Run my name through your computer
Mention me in passing to your college tutor
Check my records, check my facts
Check if I paid my income tax
Pore over everything in my C.V.
But you'll still know nothing 'bout me
You'll still know nothing 'bout me

You don't need to read no books on my history
I'm a simple man, it's no big mystery
In the cold weather, a hand needs a glove
At times like this, a lonely man like me needs love

Search my house with a fine tooth comb
Turn over everything 'cause I won't be at home
Set up your microscope and tell me what you see
You'll still know nothing 'bout me!

-- Sting, 10 Summoner's Tales.

Done right around the time the WWW was born, but never more appropriate then now.

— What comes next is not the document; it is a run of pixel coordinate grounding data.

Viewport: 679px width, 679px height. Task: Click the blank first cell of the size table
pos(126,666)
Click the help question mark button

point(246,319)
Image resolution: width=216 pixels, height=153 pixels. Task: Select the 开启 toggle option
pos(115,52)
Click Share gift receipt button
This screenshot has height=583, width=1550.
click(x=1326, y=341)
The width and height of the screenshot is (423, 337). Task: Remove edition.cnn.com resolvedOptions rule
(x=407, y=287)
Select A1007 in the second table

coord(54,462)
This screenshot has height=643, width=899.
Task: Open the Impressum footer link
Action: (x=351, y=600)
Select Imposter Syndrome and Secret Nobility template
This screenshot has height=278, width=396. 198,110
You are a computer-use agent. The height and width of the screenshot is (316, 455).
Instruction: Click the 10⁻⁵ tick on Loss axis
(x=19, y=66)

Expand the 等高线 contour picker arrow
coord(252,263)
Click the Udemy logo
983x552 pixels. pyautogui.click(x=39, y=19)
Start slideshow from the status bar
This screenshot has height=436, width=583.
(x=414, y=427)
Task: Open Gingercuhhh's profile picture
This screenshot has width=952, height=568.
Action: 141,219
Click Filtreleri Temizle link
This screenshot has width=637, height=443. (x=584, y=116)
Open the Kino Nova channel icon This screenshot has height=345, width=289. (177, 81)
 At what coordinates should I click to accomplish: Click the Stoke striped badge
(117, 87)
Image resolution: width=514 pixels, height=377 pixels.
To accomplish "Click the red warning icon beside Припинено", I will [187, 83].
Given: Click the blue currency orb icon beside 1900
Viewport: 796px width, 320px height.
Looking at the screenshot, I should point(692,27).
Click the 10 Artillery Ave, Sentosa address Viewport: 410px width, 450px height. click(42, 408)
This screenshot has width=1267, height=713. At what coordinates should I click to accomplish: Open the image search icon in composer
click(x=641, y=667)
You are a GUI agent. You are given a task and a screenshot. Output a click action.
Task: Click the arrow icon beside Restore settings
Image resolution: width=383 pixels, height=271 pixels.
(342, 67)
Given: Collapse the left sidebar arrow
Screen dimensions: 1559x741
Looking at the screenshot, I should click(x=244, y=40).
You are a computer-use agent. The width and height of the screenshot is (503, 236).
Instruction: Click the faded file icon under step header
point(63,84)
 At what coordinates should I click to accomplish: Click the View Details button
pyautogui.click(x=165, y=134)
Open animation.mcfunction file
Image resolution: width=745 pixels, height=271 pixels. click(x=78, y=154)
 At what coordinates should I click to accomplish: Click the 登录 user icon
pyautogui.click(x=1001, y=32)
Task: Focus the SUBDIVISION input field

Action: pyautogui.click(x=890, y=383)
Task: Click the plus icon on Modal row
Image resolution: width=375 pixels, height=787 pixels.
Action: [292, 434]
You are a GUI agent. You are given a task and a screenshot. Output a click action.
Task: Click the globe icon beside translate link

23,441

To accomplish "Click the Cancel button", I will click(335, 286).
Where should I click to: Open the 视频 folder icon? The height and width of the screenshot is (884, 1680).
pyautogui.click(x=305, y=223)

Date: 2010-09-07 10:39 pm (UTC)
From: [identity profile] drakegrey.livejournal.com
All excellent questions and, ones I'm looking to answer for myself, for much the same reasons.

I have heard a lot of talk about how important (or not) Facebook, MySpace and other social networking sites are to job searches and employment, and not a small amount of that talk is contradictory. Some say that not having a Facebook is tantamount to admitting you're a card carrying Communist; obviously some kind of weirdo subversive revolutionary. I remember about 8 years ago, in an outplacement seminar at Disney, the fellow giving the talk said that having a post office box as your address on your resume was basically telling the prospective employer that you were a homeless vagrant; telling them you didn't have a home phone was viewed with considerable suspicion. I've seen more than a few pundits say that admitting to not having a Facebook was about the same sort of admission.

On the other hand, I've seen ample evidence that some employers ask for your Facebooks and your MySpaces so that they can see if you're some kind of weirdo, or a frivolous imp who'll waste all your time (and their Internet bandwidth) on the job posting pictures of your pet iguana and tweeting about how you saw this totally hot babe in the office today.

And on yet another hand, this all reminds me of putting 'personal interests' on your resume. Some resume experts tell you that it is required; you can't look like some kind of shut-in loser when you go for that job. Others say you may as well slit your throat; your prospective employer doesn't care one wit that you think model railroads are cool.

(I remember interviewing a guy for Disney who put down 'opera singing' as a personal interest. I didn't comment on it, but the other Disney interviewers asked him to sing a few librettos, and then after he left, mocked him savagely for such a foolish entry on his resume).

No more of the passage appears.